Collected data
=== Section Start ===

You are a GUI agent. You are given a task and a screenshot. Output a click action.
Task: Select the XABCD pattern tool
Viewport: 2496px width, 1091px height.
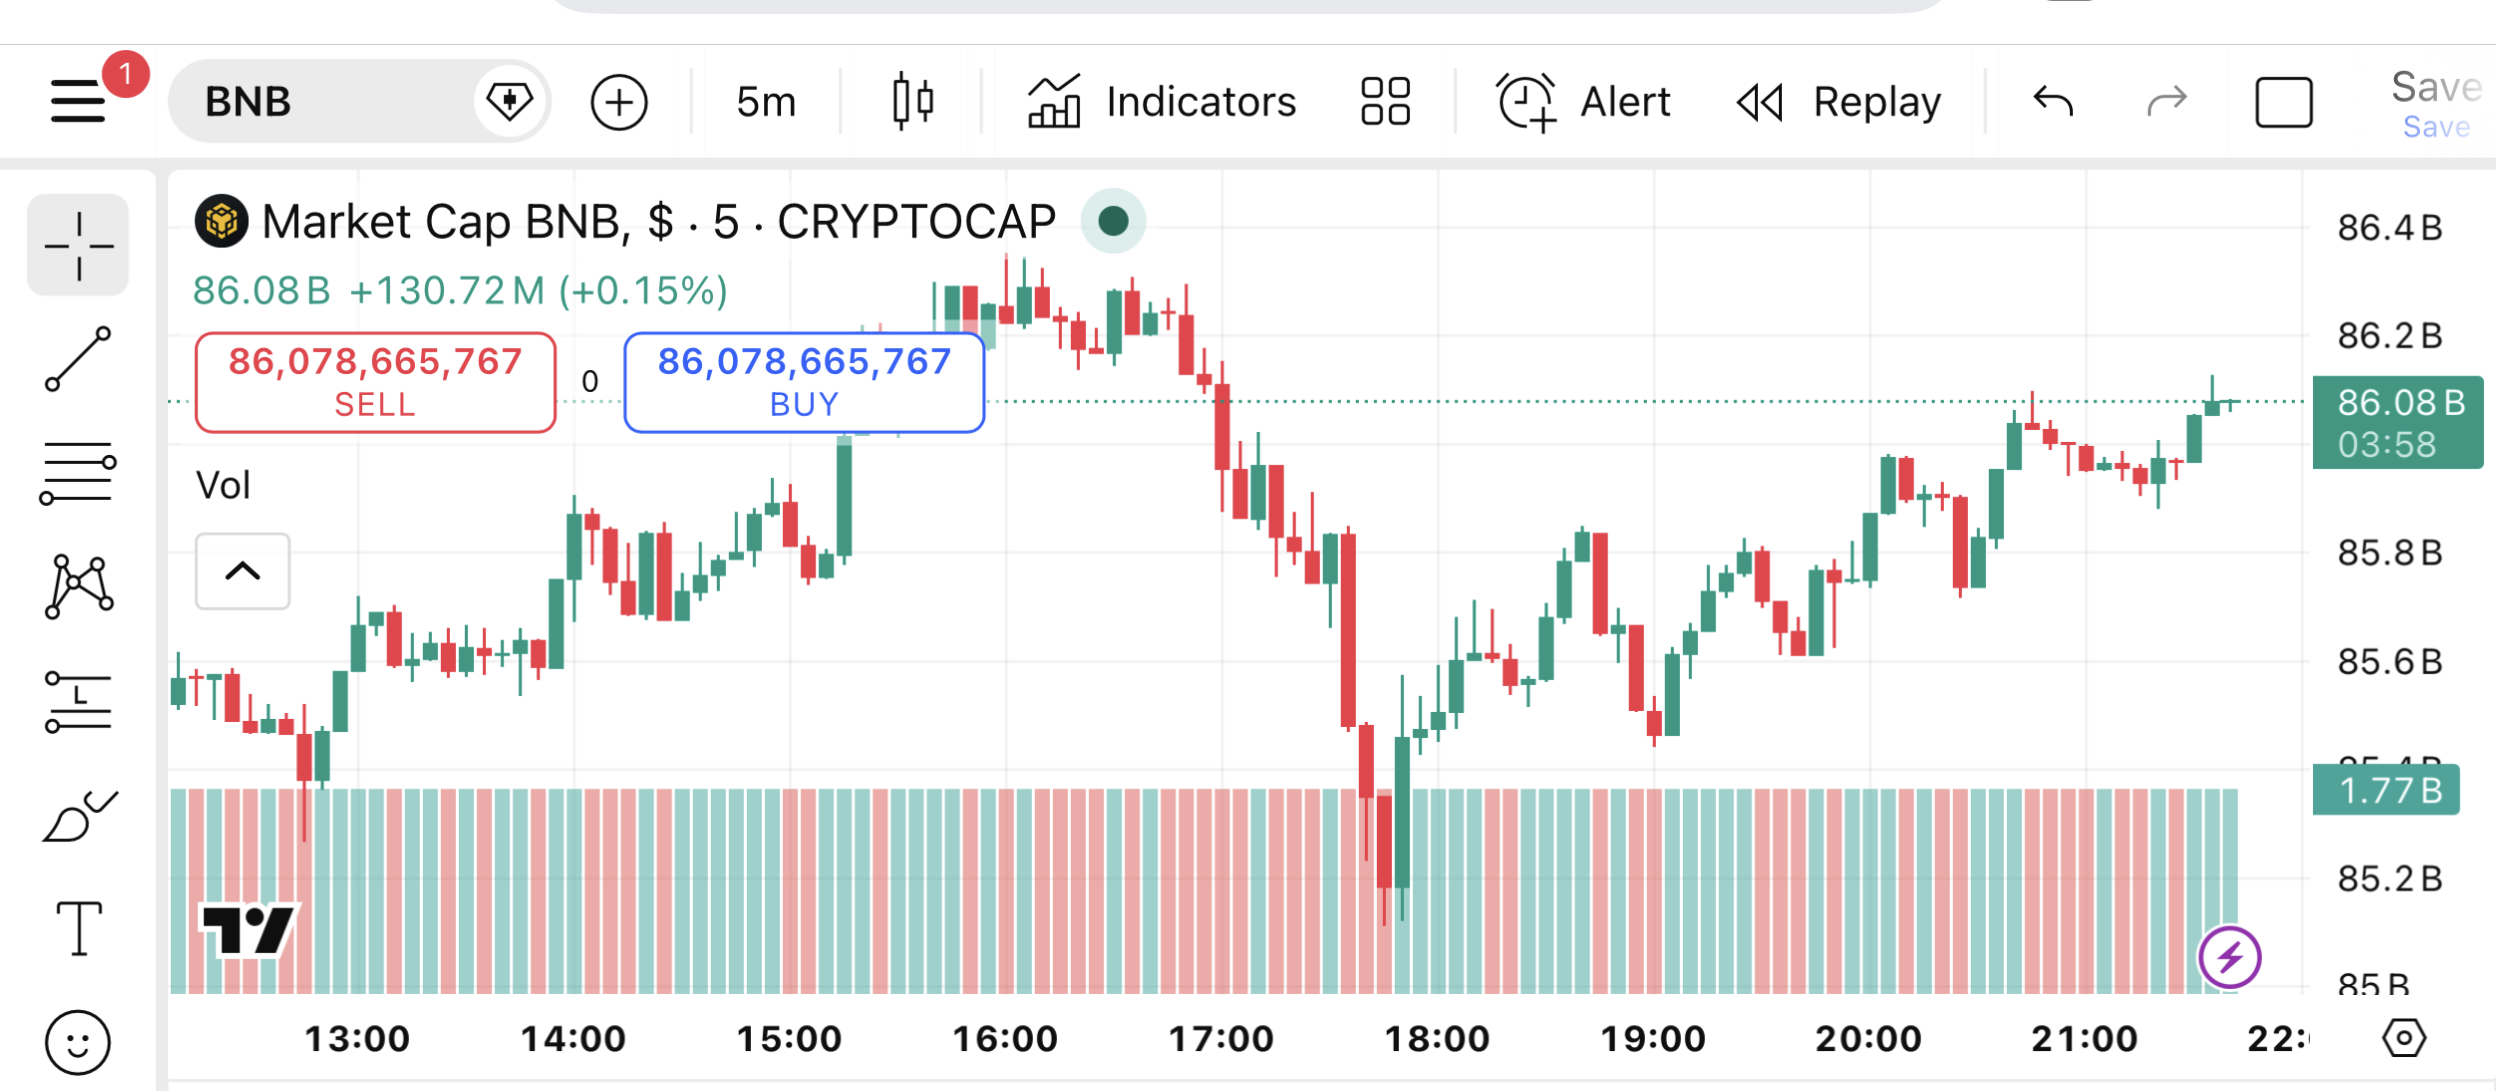78,586
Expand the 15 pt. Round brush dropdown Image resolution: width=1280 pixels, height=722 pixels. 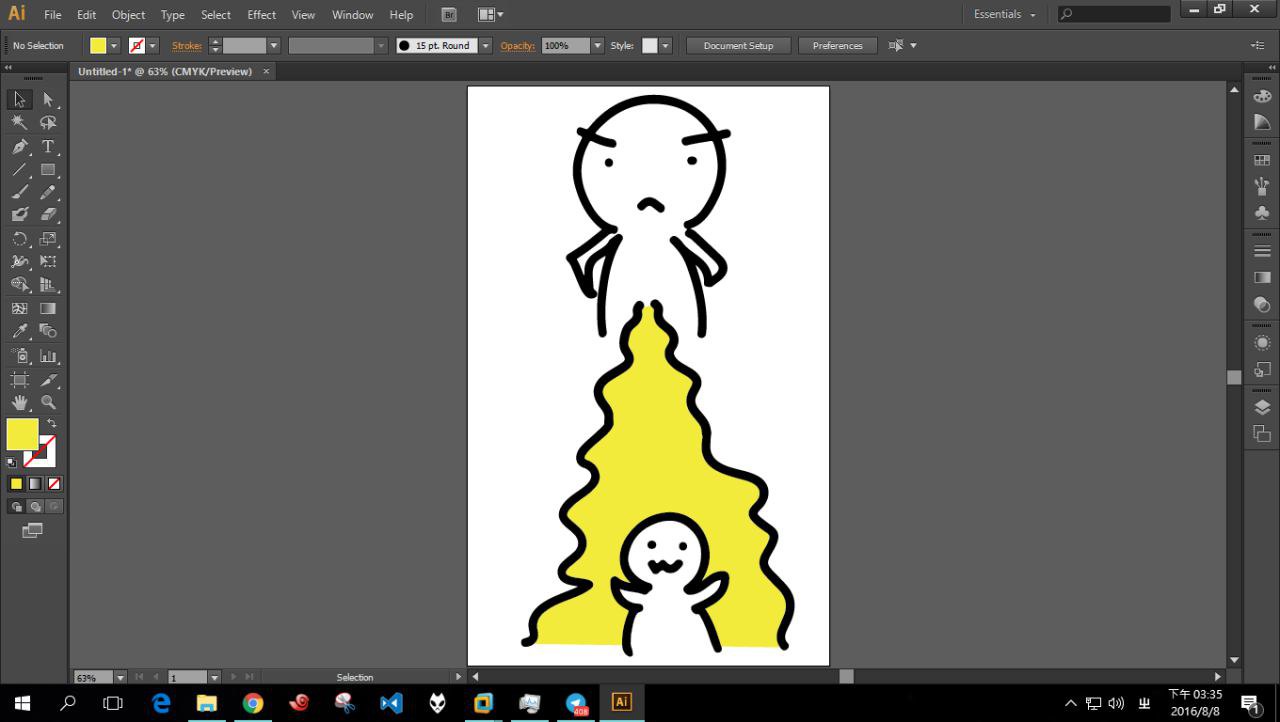tap(486, 46)
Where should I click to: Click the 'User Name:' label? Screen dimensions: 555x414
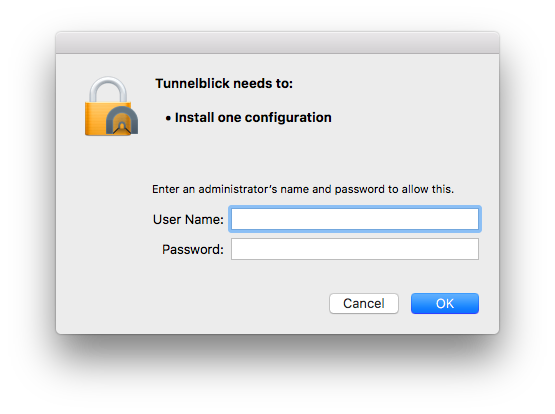click(188, 219)
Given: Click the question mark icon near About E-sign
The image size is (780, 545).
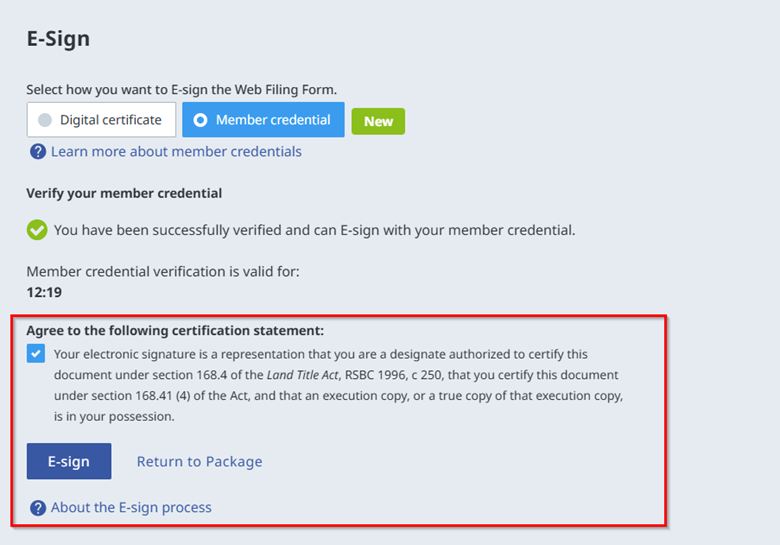Looking at the screenshot, I should pos(38,508).
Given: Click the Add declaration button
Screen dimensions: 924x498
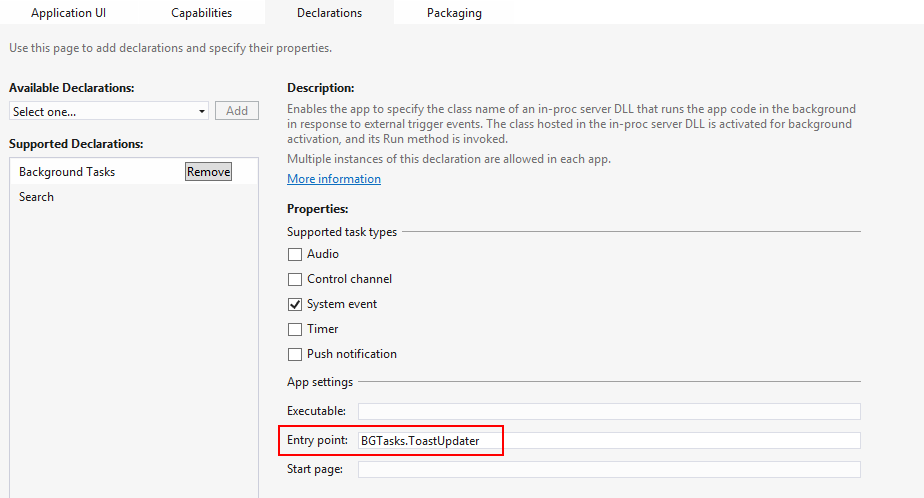Looking at the screenshot, I should pos(237,111).
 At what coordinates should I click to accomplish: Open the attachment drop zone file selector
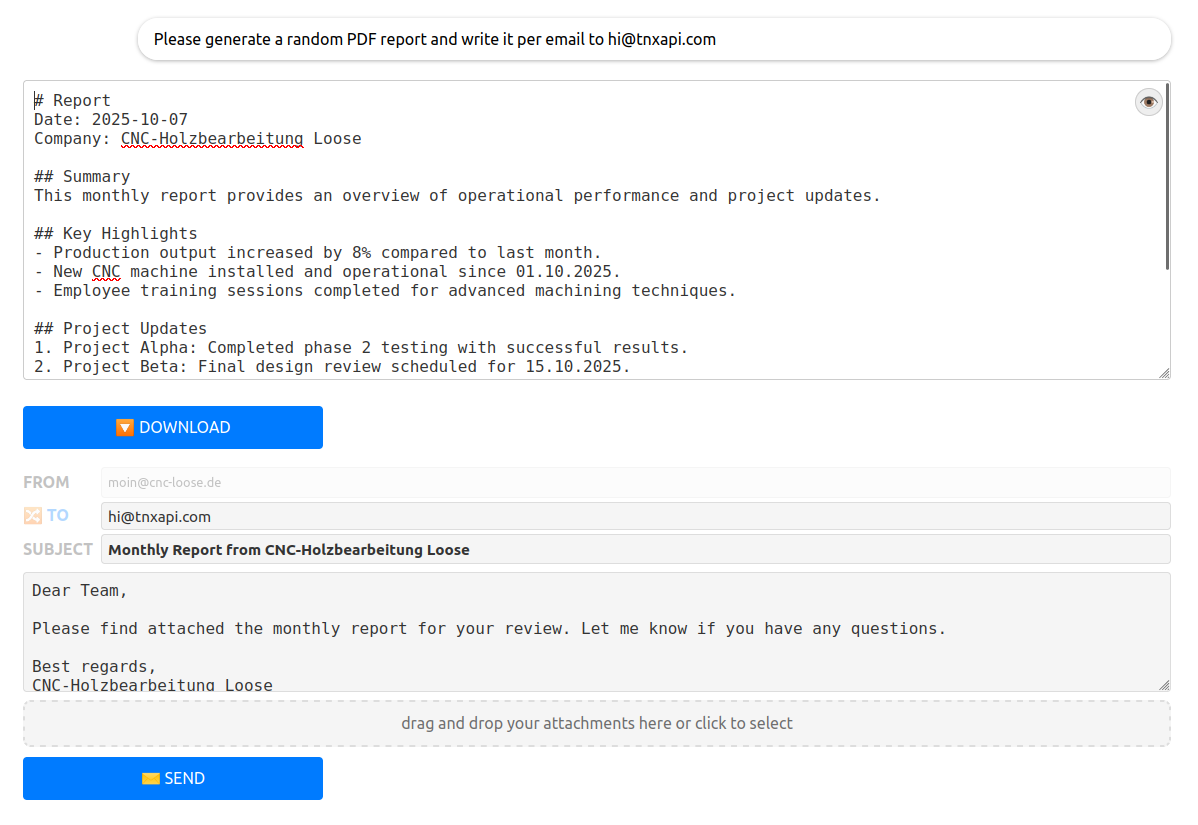point(597,723)
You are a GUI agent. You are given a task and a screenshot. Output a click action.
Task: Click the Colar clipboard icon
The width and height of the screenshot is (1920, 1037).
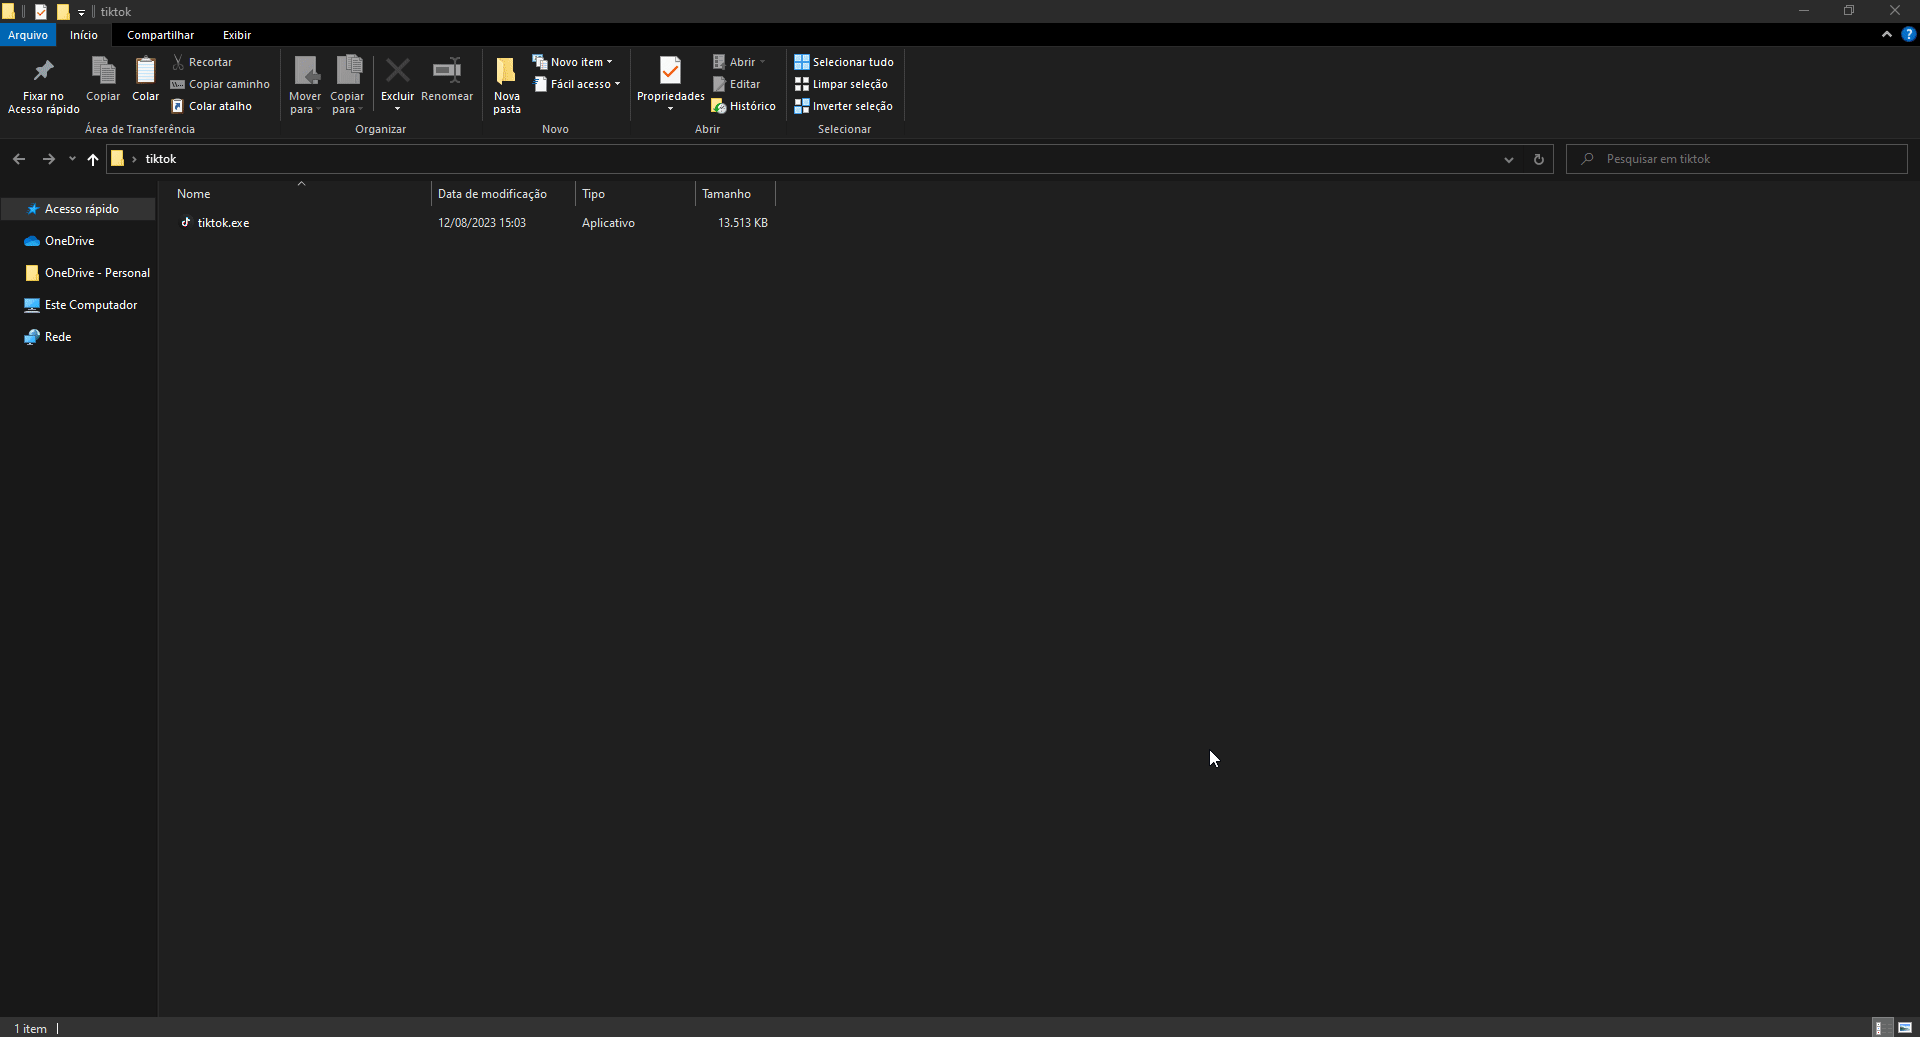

=== Section End ===

• To do: Search the records above for "icon" and copy every line that has it.

• Output below:
Given: Click the question mark icon near About E-sign
Task: Click the Colar clipboard icon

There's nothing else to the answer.